Data shown -
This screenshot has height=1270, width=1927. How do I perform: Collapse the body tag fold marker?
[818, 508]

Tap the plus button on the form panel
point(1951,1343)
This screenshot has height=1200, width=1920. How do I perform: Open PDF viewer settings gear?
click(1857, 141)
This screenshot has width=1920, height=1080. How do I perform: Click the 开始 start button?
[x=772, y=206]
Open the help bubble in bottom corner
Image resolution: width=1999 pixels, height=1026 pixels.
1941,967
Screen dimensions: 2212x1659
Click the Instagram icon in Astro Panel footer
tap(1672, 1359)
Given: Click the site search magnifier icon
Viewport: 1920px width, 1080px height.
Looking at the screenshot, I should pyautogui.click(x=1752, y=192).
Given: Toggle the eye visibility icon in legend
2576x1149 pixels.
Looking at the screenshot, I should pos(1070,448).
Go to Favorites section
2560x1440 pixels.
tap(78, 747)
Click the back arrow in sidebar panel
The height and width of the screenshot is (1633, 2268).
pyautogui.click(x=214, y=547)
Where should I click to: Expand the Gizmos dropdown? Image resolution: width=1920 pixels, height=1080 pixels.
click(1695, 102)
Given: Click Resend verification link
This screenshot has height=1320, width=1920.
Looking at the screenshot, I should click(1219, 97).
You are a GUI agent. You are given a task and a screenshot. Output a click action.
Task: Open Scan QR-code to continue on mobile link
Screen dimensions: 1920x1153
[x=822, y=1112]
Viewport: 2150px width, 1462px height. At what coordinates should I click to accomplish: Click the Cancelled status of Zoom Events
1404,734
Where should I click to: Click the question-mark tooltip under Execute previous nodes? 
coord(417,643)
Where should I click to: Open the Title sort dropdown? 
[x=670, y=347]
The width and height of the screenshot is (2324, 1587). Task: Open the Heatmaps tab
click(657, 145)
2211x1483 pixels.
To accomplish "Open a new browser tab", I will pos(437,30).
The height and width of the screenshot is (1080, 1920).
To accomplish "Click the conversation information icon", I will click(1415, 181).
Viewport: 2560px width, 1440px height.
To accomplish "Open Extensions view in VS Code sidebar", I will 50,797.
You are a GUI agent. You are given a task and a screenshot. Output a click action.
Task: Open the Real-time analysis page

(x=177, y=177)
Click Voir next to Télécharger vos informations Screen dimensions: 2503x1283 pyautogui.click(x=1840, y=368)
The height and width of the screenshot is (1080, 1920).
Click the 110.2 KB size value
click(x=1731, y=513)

Exercise - Give back every entry above, complete and exact.

Result of this exercise -
This screenshot has height=1270, width=1927. How do I perform: Collapse the body tag fold marker?
[818, 508]

Tap the plus button on the form panel
point(1951,1343)
This screenshot has height=1200, width=1920. How do I perform: Open PDF viewer settings gear?
click(1857, 141)
This screenshot has width=1920, height=1080. How do I perform: Click the 开始 start button?
[x=772, y=206]
Open the help bubble in bottom corner
Image resolution: width=1999 pixels, height=1026 pixels.
1941,967
Screen dimensions: 2212x1659
Click the Instagram icon in Astro Panel footer
tap(1672, 1359)
Given: Click the site search magnifier icon
Viewport: 1920px width, 1080px height.
Looking at the screenshot, I should pyautogui.click(x=1752, y=192).
Given: Toggle the eye visibility icon in legend
2576x1149 pixels.
Looking at the screenshot, I should pos(1070,448).
Go to Favorites section
2560x1440 pixels.
tap(78, 747)
Click the back arrow in sidebar panel
The height and width of the screenshot is (1633, 2268).
pyautogui.click(x=214, y=547)
Where should I click to: Expand the Gizmos dropdown? Image resolution: width=1920 pixels, height=1080 pixels.
click(1695, 102)
Given: Click Resend verification link
This screenshot has height=1320, width=1920.
Looking at the screenshot, I should click(1219, 97).
You are a GUI agent. You are given a task and a screenshot. Output a click action.
Task: Open Scan QR-code to continue on mobile link
Screen dimensions: 1920x1153
[x=822, y=1112]
Viewport: 2150px width, 1462px height. At what coordinates should I click to accomplish: Click the Cancelled status of Zoom Events
1404,734
Where should I click to: Click the question-mark tooltip under Execute previous nodes? 
coord(417,643)
Where should I click to: Open the Title sort dropdown? 
[x=670, y=347]
The width and height of the screenshot is (2324, 1587). Task: Open the Heatmaps tab
click(657, 145)
2211x1483 pixels.
To accomplish "Open a new browser tab", I will pos(437,30).
The height and width of the screenshot is (1080, 1920).
To accomplish "Click the conversation information icon", I will click(1415, 181).
Viewport: 2560px width, 1440px height.
To accomplish "Open Extensions view in VS Code sidebar", I will 50,797.
You are a GUI agent. You are given a task and a screenshot. Output a click action.
Task: Open the Real-time analysis page

(x=177, y=177)
Click Voir next to Télécharger vos informations Screen dimensions: 2503x1283 pyautogui.click(x=1840, y=368)
The height and width of the screenshot is (1080, 1920).
Click the 110.2 KB size value
click(x=1731, y=513)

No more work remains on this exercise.